Dried fruit can be digestively disruptive, causing gas and bloating for many people with irritable bowel syndrome.

The better choice over dried fruit is fresh fruit, with its naturally occurring water for more efficient sugar transport.

As with all fruits, there can be micronutrient and antioxidant benefits but in the context of dried fruit, at what disruptive digestive cost?

8. Multi-Ingredient Foods

A close up of a fast food breakfast muffin with a hash brown.

Bread, muffins, bagels are yeast mould gluten bound.

They are inflammatory foods and can reduce metabolic efficiency and stimulate food sensitivities like digestive, gas bloating, slow digestion.

Even many of the “whole wheat grain” breads are coloured to look darker or healthier and the fibre used in them are insoluble fibres – the cheaper the better for the cereal companies.

Avoid these inflammatory food choices, no food consumed that contains:

Yeast, mould, gluten, dairy, refined sugar, no bread, muffins, bagels, whole wheat breads. Nothing that is considered a multi-ingredient starch.

Foods used daily should be one ingredient starches like potato, rice, yam, sweet potato, and oatmeal.

9. Fizzy Drinks including Diet Varieties

2 pints of coke with ice and a slice of lemon for decoration.

Okay, so an obvious one to round up our list, but even the diet fizzy drink should be avoided.

Both regular and diet fizzy drinks should be grouped in the same category, as they contain numerous adverse metabolic side effects.

A 600 ml ‘bottle of pop’ contains 16 teaspoons of sugar!

The average American consumes nearly 42 gallons of sweetened beverages every year; After 6 months, daily consumption of sugary drinks will increase the fat deposits in a person’s liver by 150%, a direct contributor to diabetes and heart disease.

Diet fizzy drinks are useless and do not promote weight loss. In fact, they adversely affect metabolism by de-regulating correct insulin response and carbohydrate management, the result can be nutritionally devastating as in many cases the use of diet soda stimulates unwanted sugar cravings.

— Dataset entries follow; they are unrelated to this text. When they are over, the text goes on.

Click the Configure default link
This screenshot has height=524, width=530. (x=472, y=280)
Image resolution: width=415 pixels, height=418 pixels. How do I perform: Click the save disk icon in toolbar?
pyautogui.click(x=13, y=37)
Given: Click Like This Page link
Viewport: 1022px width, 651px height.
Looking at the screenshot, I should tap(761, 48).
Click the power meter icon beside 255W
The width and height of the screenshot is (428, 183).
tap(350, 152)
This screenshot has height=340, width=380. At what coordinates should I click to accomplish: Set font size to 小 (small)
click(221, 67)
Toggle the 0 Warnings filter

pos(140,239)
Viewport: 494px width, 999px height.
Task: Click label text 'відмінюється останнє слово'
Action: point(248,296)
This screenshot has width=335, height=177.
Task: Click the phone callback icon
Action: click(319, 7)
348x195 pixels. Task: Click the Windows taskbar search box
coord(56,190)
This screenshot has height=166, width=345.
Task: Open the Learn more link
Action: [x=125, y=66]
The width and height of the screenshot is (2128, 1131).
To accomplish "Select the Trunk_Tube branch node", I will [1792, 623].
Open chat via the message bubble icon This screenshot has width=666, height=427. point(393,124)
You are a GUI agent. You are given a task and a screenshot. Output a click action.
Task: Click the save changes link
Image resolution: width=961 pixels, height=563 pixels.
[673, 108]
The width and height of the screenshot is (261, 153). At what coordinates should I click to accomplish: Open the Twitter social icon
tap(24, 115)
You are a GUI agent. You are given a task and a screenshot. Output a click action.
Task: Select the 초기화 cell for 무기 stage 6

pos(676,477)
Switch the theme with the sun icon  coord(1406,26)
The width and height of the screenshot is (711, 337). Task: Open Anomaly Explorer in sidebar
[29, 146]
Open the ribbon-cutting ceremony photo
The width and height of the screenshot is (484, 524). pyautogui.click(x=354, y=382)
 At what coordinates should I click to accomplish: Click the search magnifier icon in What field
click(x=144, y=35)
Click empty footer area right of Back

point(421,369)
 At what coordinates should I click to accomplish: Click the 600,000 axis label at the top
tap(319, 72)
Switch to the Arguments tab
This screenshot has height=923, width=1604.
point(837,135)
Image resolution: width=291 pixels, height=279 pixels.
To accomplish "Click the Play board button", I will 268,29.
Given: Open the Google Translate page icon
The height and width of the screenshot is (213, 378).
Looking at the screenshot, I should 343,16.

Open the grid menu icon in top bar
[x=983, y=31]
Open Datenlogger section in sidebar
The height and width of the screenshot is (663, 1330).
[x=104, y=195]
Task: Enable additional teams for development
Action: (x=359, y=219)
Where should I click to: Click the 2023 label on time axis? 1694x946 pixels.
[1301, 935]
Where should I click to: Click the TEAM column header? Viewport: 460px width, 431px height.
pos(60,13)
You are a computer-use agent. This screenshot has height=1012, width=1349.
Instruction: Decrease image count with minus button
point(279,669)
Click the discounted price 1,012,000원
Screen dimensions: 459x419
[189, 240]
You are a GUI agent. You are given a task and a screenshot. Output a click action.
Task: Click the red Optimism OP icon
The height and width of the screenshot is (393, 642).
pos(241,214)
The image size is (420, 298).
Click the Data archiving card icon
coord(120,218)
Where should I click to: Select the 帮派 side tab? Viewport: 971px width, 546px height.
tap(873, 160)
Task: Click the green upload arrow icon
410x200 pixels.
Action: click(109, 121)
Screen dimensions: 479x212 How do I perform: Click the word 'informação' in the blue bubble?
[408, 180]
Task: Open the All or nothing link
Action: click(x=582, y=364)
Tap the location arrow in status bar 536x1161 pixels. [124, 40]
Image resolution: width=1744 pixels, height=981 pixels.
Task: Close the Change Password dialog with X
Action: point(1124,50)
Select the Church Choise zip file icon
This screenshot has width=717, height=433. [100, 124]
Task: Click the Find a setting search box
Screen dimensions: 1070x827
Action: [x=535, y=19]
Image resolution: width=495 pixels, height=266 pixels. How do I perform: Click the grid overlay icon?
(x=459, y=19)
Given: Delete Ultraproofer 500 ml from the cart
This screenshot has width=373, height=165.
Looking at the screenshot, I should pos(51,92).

Diet sodas are artificially sweetened with chemicals like aspartame, cyclamate, saccharin, acesulfame-k or sucralose. The sweetness and zero calorie content actual promote “metabolic syndrome”, diabetes, stroke, and heart disease.

A few final words from Dr Goglias:

  • Be careful of your choices, everything has a consequence.
  • Be strategic in your food patterns daily and weekly, as well as water consumption.
  • Stay as consistent as possible to maintain appropriate caloric heat patterns.